:: PAGINA ::
Foto: Walter Schlundt Bodien

Effectieve leeraanpakken, weten docenten en leerlingen welke dat zijn? Dat was het onderwerp van onderzoek van Morehead et al (2016). Een van de interessante aspecten in hun onderzoek is dat ze situaties voorlegden aan docenten en leerlingen, met de vraag hoe effectief ze dachten dat de gebruikte leeraanpak was.

Vijf situaties

Er waren vijf situaties en in elk situatie werden twee verschillende leeraanpakken gebruikt. Weet jij voor elke situatie welke van de twee effectiever is dan de andere?

Situatie 1. Uit je hoofd leren

Twee groepen leerlingen krijgen de opdracht om een lijst met hersenzenuwen uit het hoofd te leren waarbij ze gebruik maken van een bepaald hulpmiddel. De ene groep leerlingen krijgt het hulpmiddel waarmee ze gaan leren aangereikt door de docent (zoiets als WRTS). De andere groep leerlingen maakt hun eigen hulpmiddel om de hersenzenuwen mee uit hun hoofd te gaan leren. Na twee weken vraagt de docent alle leerlingen om de hersenzenuwen in de juiste volgorde op te noemen. Wat blijkt uit onderzoek de meest effectieve leeraanpak te zijn?

Situatie 2. Details

Twee multimedia presentaties presenteren informatie over hetzelfde wetenschappelijke onderwerp. Beide presentaties bevatten informatie die direct relevant is voor het onderwerp, plus wat extra details die niet zo relevant zijn voor de toets die de leerlingen later gaan maken. De details in presentatie A zijn heel interessant voor de leerlingen. De details in presentatie B zijn niet erg interessant voor de leerlingen. Nadat twee groepen leerlingen ofwel presentatie A ofwel presentatie B hebben bestudeerd krijgen ze allemaal een test, waarin ook wordt gevraagd hoe ze de kennis kunnen benutten in een nieuwe situatie. Welke presentatie blijkt uit onderzoek te leiden tot betere prestaties, presentatie A of B?

:: MAAK AF ::
- 1) Noem alle tussenkopjes die in de tekst over effectieve leeraanpakken staan.
- 2) Ga verder met de tekst over effectieve leeraanpakken, vanaf de laatste zin die er staat.
Het materiaal dat volgt staat los van de tekst over effectieve leeraanpakken.

:: VASTGELEGDE GEGEVENS ::
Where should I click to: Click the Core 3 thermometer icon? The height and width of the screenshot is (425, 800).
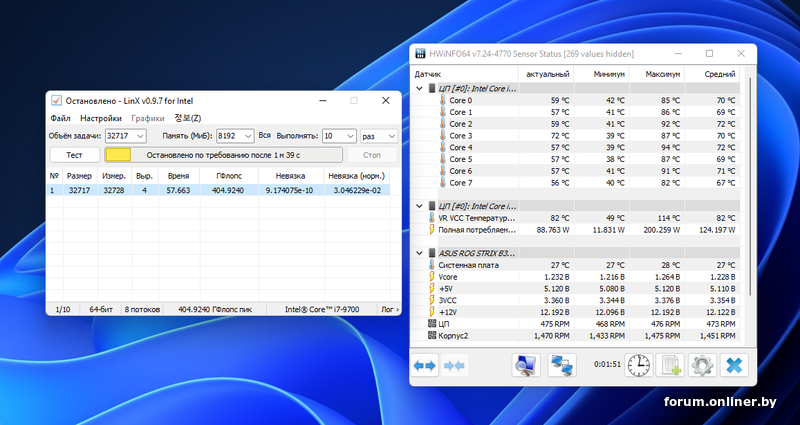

:: ANTWOORDEN ::
- 1)
Vijf situaties
Situatie 1. Uit je hoofd leren
Situatie 2. Details

- 2)
Situatie 3. Presentatievorm

Twee presentatie beschrijven dezelfde informatie over hetzelfde wetenschappelijke onderwerp. Presentatie A is op papier en bevat statische illustraties en geprinte tekst. Presentatie B is computer-based en bevat geanimeerde illustraties (bijvoorbeeld video’s). Nadat de leerlingen ofwel presentatie A ofwel presentatie B hebben bestudeerd krijgen ze een test waarin ze wordt gevraagd om een schriftelijke uitleg te geven van het wetenschappelijke principe en ook hoe dit principe in een andere situatie van toepassing zou kunnen zijn. Welke presentatie blijkt uit onderzoek te leiden tot betere prestaties, presentatie A of B?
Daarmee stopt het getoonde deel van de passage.